Problem description: Find the line that contains "Instruction: Click the" in the records below, then repeat exactly that line and each one after it, leaving pictures out.

Information shown:
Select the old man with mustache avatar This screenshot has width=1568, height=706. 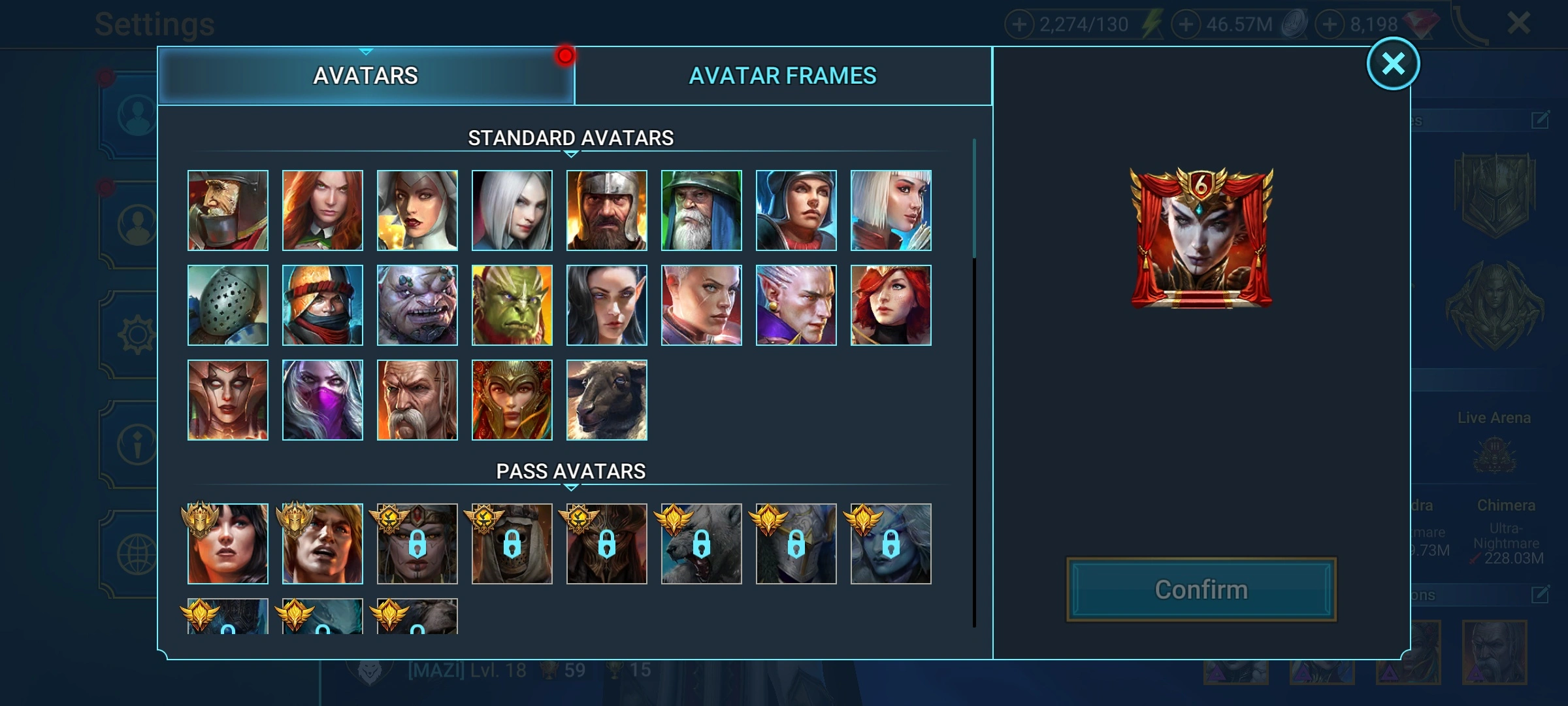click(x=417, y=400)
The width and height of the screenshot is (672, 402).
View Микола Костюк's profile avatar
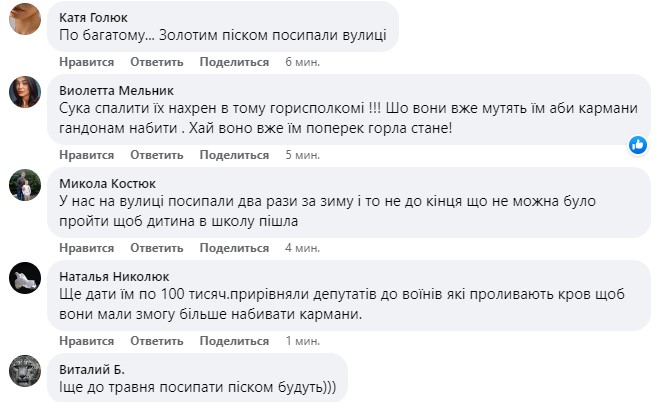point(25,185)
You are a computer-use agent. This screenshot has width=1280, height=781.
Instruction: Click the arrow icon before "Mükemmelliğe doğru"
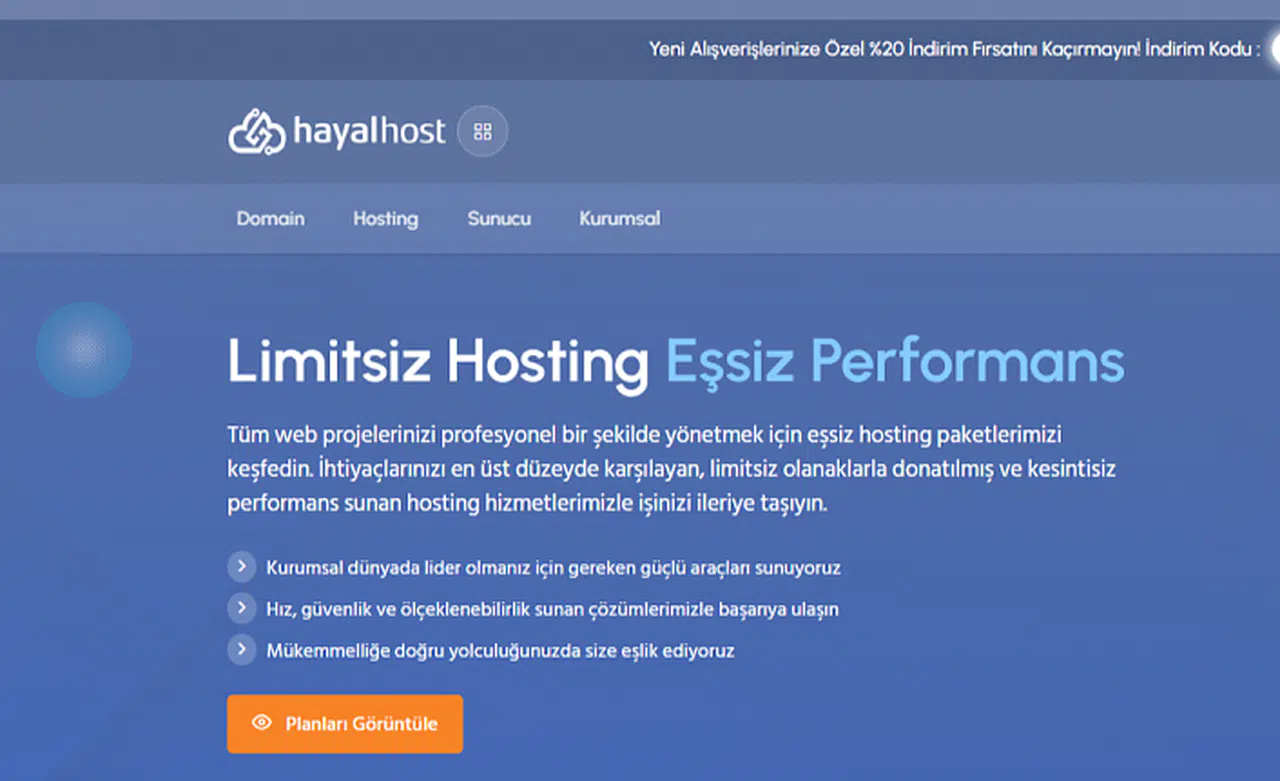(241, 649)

Response to the exercise:
Instruction: Click the arrow icon before "Mükemmelliğe doğru"
(241, 649)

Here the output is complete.